Restrained : İhtiyatlı. Ölçülü. Kendine hakim. İtidalli. Ilımlı. Sade. Kontrollü. Dar (tiyatro terimi). Tutulmuş. Bastırılmış.

Restrainedly : İhtiyatlı bir biçimde. Ilımlı olarak. Gösterişsiz bir şekilde. Soğukkanlı bir biçimde.

Restrainer : Etki geciktirici madde. Hayvan hareketlerini kısıtlayan alet veya makine.

Restraining : Engellemek. Yasaklayıcı. Kısıtlamak. Hapsetmek. Kısıtlayıcı. Sınırlamak. Dizginlemek. Tahdit edici. Frenlemek. Tutmak.

 

Call for restraint : Sük-nete davet etmek. Sükunete davet etmek. Sakinleşmesini istemek.

Restrainers : Etki geciktirici madde. Hayvan hareketlerini kısıtlayan alet veya makine.

Restraining order : Men kararı. Sınırlama emri. Tutma emri. Muhalefet varakası. Men emri. Yasaklama emri.

Restraint of trade : Tecimi sınırlandırma. Rekabet yasağı. Ticaret tahdidi. Ticaretin kısıtlanması. Ticaret engeli. Ticaretin sınırlanması. Eser saptamı, tekel meydana getirerek yarışımı ortadan kaldırma.

İngilizce Restrain Türkçe anlamı, Restrain eş anlamlısı

Sözcükler, direkt olarak Restrain ile ilgili eş anlamlı kelimeler olmayabilir. Kelime anlamı benzer olan sözcükler olabilirler.

Brake : Durduraç. Aracın hızını denetlemeye ya da durdurmaya yarayan aygıt. Keten tarağı. Fren yapmak. Tokmak. Sürtünme direnci ile, devinim erkesini ısıya çevirerek devimi durduran düzenek. Büyük eğreltiotu. İşlemek (keten, kenevir vb.).

Anathematizes : Lanetlemek. Afaroz etmek. Kınamak. Aforoz etmek. Kiliseden aforoz etmek.

Avert : Meydan vermemek. Önüne geçmek. Çevirmek. Önlemek. Başka tarafa çevirmek. Bertaraf etmek. Menetmek. Gidermek. Defetmek.

Circumscribe : Çevrelemek. Etrafına bir şekil çizmek (silindir içine çizilen üçgen vb). Daire içine almak. Çevresini çizmek. Etrafını çizmek. Çemberlemek. Etrafına daire çizmek.

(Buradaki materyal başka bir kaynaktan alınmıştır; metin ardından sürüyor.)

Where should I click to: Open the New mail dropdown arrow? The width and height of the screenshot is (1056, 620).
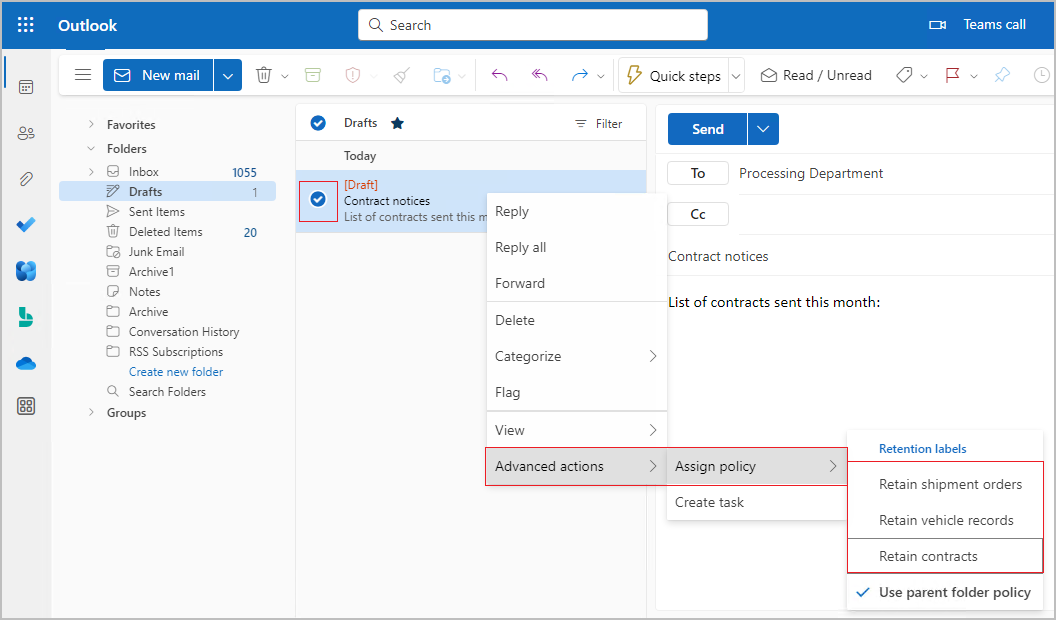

Alleviate : Hafifletmek. Yatışma. Azaltma. Azalma. Azalmak. Hafiflemek. Yatıştırma. Yüreğine su serpmek. İçine su serpmek.

Call off : Durma emri vermek. Söylemek. Uzak tutmak. Durdurmak. Listeden yüksek sesle okumak. İptal etmek. Son vermek. Feshetmek.

 

Anathematizing : Aforoz etmek. Kınamak. Afaroz etmek. Lanetlemek. Kiliseden aforoz etmek.

Astrict : Tutturmak. Bağlamak.

Choke back : (sinirini vb) kontrol altında tutmak. (sinirini vb) bastırmak. Vazgeçirmek. Kısmak. Kontrol etmek. Durdurmak.

Anchoring : Tutturmak. Demirlemek. Sunuculuk yapmak. Açık oturum yönetmek. Sabitlemek. Sağlama bağlamak. Tespit. Madde ortaklaması. Saplamak.

Restrain synonyms : delay, constricting, harness, check, cumber, binds, affect, circumscribes, abduct, strangle, assuage, avoid, balk, hamshackle, astricted, rule, stiffen, restraining, capture, approve of, assuaging, alleviated, amount to, repressed, delays, deforce, draw the line, curbed, caged, gate, hold, asswage, occupies.

Restrain zıt anlamlı kelimeler, Restrain kelime anlamı

Enable : Sağlamak. Kuvvet vermek. Kolaylaştırmak. Fırsat sunmak. Olanak sağlamak. Olanak vermek. İmkan tanımak. Olanaklı kılmak. Etkinlemek. Geçit vermek.

Unbridle : Gemini çıkarmak. Dizginini çıkarmak.

Restrain ingilizce tanımı, definition of Restrain

Restrain kelimesinin İngilizce - İngilizce çevirisi (English to English) : To repress or suppress. To keep down. To draw back again. To curb. To hold back from acting, proceeding, or advancing, either by physical or moral force, or by any interposing obstacle.